Democrats have almost universally and inexplicably chosen to condemn the president, rather than the evil of a man who orchestrated the slaughter of thousands. Let’s call Soleimani what he was, a mass murderer, even as he wears a national military uniform which is supposed to somehow confer more legitimacy on his monstrous career than a rogue terrorist. Have Democrats even taken a breath to realize that openly attacking their own president in this circumstance only emboldens Iran and endangers our troops, and perhaps civilians? A divided nation is a ripe target for evil.
Watching the Democrats’ hysterical, hyper-political attacks on the president brings to mind the nervous nellies of the left during President Reagan’s military buildup in the 1980s. Oh no, the Soviets will get angry, and we’ll all die. Of course, it was the Soviet Union itself which expired without a war, or even a single shot, under the weight of American military and economic power. And it was superiority on the battlefield which allowed President Reagan to go to Reykjavik and offer to rid the world of all nuclear weapons, though that potentially world-changing deal was ultimately sunk by the Soviet demand that we terminate our strategic defense initiative (“Star Wars”).
We have now reached a similar moment in time.

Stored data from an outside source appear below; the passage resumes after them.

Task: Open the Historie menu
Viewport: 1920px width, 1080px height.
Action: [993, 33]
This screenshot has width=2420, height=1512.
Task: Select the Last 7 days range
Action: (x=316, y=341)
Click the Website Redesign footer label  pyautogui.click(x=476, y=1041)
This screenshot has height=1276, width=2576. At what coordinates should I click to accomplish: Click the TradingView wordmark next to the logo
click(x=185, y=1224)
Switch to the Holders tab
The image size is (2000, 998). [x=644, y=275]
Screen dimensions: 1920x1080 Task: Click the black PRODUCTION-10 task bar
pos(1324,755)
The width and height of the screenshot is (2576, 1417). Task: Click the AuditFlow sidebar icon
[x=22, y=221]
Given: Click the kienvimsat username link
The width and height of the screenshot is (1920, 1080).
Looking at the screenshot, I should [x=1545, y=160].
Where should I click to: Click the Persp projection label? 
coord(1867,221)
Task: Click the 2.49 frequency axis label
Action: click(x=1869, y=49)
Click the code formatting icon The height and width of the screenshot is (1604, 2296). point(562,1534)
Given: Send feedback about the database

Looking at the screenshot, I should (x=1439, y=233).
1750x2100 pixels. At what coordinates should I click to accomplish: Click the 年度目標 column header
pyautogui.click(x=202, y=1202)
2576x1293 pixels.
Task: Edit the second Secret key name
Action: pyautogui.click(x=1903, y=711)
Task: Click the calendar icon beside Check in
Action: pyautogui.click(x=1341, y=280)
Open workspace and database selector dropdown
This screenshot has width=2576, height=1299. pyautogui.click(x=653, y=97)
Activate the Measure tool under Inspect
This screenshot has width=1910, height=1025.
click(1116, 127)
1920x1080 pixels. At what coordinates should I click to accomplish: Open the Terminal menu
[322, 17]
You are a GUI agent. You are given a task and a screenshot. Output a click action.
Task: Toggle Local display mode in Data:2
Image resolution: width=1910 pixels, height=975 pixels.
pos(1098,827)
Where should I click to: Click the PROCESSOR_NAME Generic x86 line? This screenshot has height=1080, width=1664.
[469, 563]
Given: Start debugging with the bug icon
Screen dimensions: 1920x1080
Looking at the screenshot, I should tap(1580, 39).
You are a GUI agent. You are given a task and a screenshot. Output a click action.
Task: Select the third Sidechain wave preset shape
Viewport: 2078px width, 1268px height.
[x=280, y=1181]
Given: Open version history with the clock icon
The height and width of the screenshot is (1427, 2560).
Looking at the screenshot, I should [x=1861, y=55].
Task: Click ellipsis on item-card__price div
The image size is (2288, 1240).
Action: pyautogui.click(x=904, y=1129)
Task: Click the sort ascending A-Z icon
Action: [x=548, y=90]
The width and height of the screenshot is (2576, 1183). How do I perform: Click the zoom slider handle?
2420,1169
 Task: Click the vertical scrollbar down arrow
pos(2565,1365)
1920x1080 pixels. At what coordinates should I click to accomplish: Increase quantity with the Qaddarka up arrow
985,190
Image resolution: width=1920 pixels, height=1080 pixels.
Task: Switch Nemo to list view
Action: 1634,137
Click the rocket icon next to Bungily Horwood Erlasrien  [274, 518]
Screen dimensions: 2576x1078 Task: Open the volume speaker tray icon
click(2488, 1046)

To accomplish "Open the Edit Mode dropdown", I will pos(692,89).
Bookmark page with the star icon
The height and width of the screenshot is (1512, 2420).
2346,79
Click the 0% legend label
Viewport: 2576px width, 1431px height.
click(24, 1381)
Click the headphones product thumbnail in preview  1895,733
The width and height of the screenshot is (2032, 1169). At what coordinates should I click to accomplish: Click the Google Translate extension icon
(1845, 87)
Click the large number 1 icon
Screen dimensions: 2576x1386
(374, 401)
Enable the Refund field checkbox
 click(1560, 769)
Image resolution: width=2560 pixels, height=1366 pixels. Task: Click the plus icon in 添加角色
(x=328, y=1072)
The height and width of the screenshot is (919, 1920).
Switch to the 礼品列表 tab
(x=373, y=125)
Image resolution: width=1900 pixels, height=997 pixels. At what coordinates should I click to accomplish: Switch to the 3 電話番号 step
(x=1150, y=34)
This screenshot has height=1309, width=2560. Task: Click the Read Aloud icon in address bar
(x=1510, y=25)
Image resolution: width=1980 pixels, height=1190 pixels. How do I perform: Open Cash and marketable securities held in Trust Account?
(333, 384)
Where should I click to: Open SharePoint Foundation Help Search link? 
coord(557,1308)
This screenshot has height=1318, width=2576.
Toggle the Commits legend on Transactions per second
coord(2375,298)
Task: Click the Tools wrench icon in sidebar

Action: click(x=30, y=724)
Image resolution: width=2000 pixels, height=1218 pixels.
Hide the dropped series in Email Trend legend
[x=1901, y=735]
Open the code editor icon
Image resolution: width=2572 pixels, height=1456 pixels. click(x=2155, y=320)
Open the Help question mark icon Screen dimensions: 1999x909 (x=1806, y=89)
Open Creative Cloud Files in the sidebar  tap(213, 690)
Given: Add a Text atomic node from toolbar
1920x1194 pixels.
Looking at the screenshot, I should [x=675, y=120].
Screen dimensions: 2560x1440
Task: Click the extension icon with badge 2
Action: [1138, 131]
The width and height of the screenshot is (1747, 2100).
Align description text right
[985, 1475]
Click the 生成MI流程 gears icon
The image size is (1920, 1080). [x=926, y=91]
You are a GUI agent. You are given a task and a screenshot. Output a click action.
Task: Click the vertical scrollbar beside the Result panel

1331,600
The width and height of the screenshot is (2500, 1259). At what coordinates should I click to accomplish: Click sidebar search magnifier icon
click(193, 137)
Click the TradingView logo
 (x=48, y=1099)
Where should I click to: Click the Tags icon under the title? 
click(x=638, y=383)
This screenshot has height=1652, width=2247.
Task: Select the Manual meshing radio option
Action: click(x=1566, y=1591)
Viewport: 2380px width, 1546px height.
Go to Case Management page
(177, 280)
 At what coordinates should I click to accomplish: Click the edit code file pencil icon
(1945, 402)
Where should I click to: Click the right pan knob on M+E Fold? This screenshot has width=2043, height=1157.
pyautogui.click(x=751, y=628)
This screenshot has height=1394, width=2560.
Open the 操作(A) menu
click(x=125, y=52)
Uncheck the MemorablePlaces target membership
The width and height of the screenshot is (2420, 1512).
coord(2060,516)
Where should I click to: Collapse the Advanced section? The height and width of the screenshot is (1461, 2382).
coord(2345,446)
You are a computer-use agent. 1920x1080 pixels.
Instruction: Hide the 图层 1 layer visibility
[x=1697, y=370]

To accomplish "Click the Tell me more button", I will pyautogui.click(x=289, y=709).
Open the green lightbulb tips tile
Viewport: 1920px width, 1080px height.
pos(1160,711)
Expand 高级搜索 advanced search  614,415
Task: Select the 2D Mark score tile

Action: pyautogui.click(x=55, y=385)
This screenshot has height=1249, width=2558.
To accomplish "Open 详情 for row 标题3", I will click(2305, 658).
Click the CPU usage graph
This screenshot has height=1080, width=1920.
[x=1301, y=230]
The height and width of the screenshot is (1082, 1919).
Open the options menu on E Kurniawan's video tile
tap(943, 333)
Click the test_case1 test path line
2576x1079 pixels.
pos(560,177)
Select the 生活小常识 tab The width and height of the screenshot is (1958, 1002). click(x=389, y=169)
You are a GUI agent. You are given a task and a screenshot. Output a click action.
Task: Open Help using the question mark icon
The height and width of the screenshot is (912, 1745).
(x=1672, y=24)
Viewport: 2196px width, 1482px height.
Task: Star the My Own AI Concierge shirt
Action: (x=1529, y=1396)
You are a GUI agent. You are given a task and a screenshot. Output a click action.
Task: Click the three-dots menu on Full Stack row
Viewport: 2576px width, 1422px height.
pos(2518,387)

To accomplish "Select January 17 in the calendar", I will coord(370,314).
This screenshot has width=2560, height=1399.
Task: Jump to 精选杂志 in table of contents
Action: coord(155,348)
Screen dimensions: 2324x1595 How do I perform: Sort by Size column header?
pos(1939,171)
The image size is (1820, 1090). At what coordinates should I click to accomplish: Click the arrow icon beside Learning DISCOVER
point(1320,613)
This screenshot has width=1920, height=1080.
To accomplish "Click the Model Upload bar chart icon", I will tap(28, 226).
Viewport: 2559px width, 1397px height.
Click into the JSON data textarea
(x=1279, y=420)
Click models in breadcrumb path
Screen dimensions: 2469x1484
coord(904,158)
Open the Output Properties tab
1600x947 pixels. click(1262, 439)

And to take a strictly political angle, what would be a better moment for Trump to deliver on arguably his most significant campaign promise than just in time for his re-election campaign?
America’s strategic military capabilities can still provide protection for our allies in the region, primarily Israel, and we can maintain diplomatic relations and embassies, assuming the safety of our diplomats can be assured – not always a certainty in this region of some 25 countries largely defined by instability and violence. Remember Benghazi, not to mention the recent attack by Iranian proxies on our embassy in Baghdad.
Of course, the embedded military/foreign policy establishment will doubtless oppose such a strategy with every fiber of its being. An American withdrawal would invite Iran to dominate the region, they would surely cry. And they might be right. But exactly when will Iran stop trying to expand its empire? This is the distant successor to the Persian Empire, remember, which traces back beyond 500 BC. These are a proud and ancient people. Preventing the spread of Iranian influence would require a permanent American military presence throughout the region. Is that something the American people will continue to tolerate?
Hot War Out
Exactly when will we step back, stop throwing good money after bad, placing our troops in harm’s way needlessly and creating endless enemies? Is it not beyond time to let Iran, Saudi Arabia, Syria, Russia, China, and terrorist groups like Hezbollah fight it out for regional hegemony? After all, they, and no longer the U.S., are the stakeholders who continue to have designs on control of the region.
Having now been reassured that a hot war between America and Iran is all but off the table, let us not miss the golden opportunity presented by this moment in time, for it holds the potential to launch a new era for a region in chaos – and America’s international standing. The world will be watching.